▶ **Task objective**
Each line below that includes the word "Given" is to be reported.

::: Exercise data :::

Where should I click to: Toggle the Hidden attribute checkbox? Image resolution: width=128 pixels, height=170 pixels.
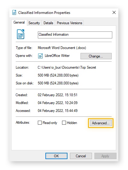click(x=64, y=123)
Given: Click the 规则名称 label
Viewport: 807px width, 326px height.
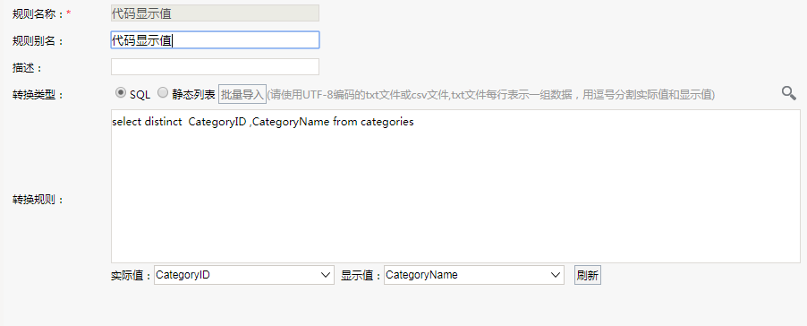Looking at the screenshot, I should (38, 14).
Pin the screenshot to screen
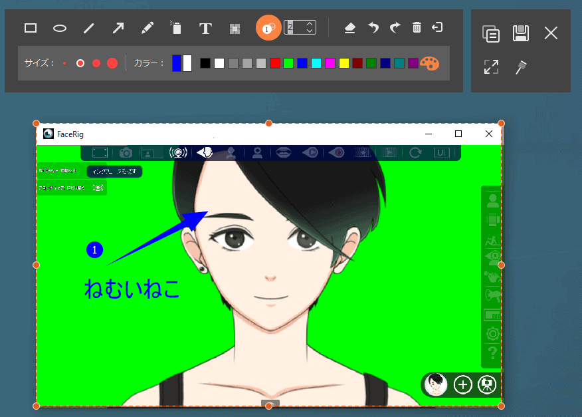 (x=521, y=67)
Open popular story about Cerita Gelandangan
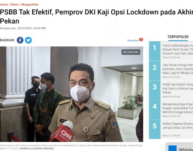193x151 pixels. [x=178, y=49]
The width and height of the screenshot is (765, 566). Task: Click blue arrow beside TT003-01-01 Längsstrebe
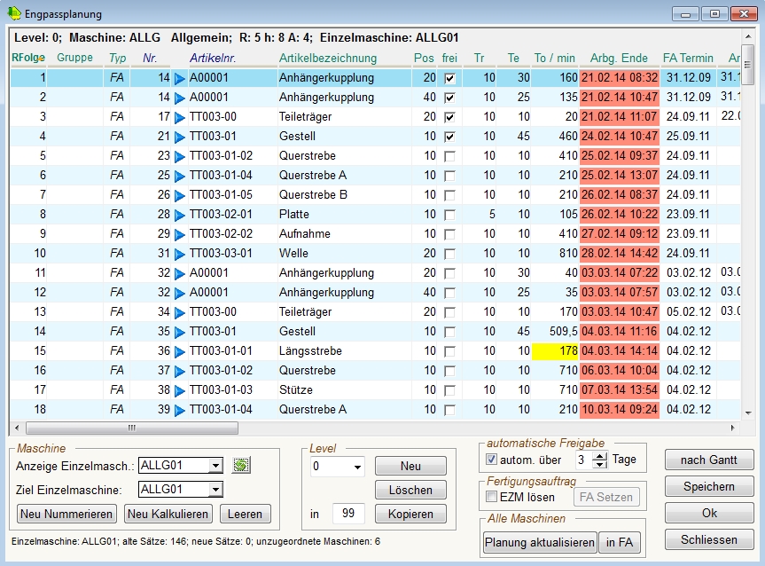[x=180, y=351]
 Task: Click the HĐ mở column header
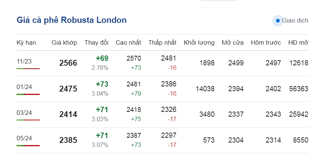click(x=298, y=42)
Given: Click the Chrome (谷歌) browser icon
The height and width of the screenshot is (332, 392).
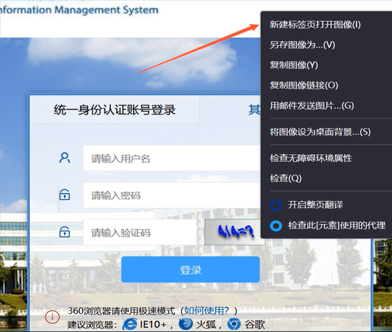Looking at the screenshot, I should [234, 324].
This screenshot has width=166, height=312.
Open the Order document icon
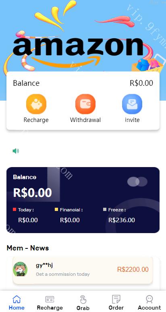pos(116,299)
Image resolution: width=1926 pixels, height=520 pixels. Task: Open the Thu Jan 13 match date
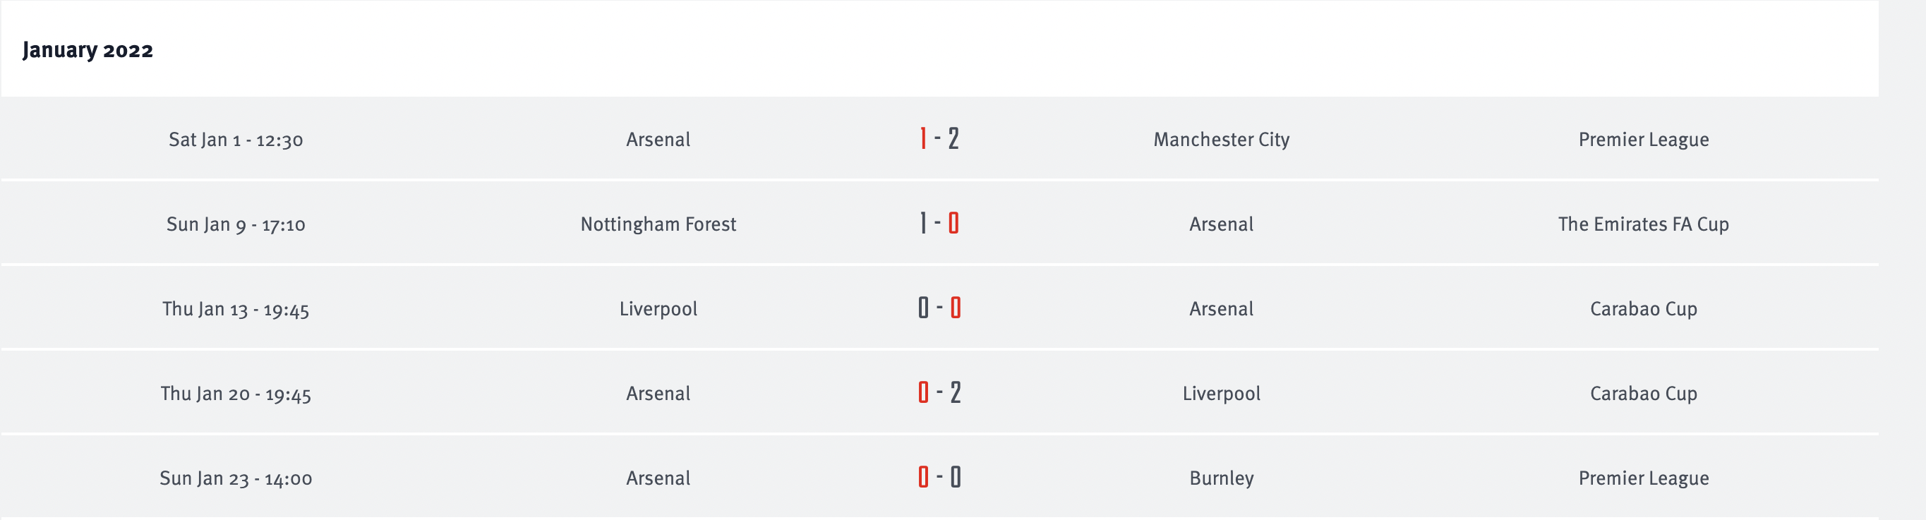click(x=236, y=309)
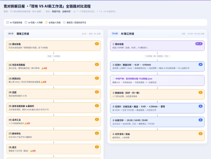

:::
::: Exercise data :::

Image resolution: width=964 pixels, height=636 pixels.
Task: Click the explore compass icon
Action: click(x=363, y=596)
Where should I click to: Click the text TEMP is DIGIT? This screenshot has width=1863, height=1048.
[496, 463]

:::

▶ **Answer below**
Given: Click the 规则名称 label
Given: Click the Chrome (谷歌) browser icon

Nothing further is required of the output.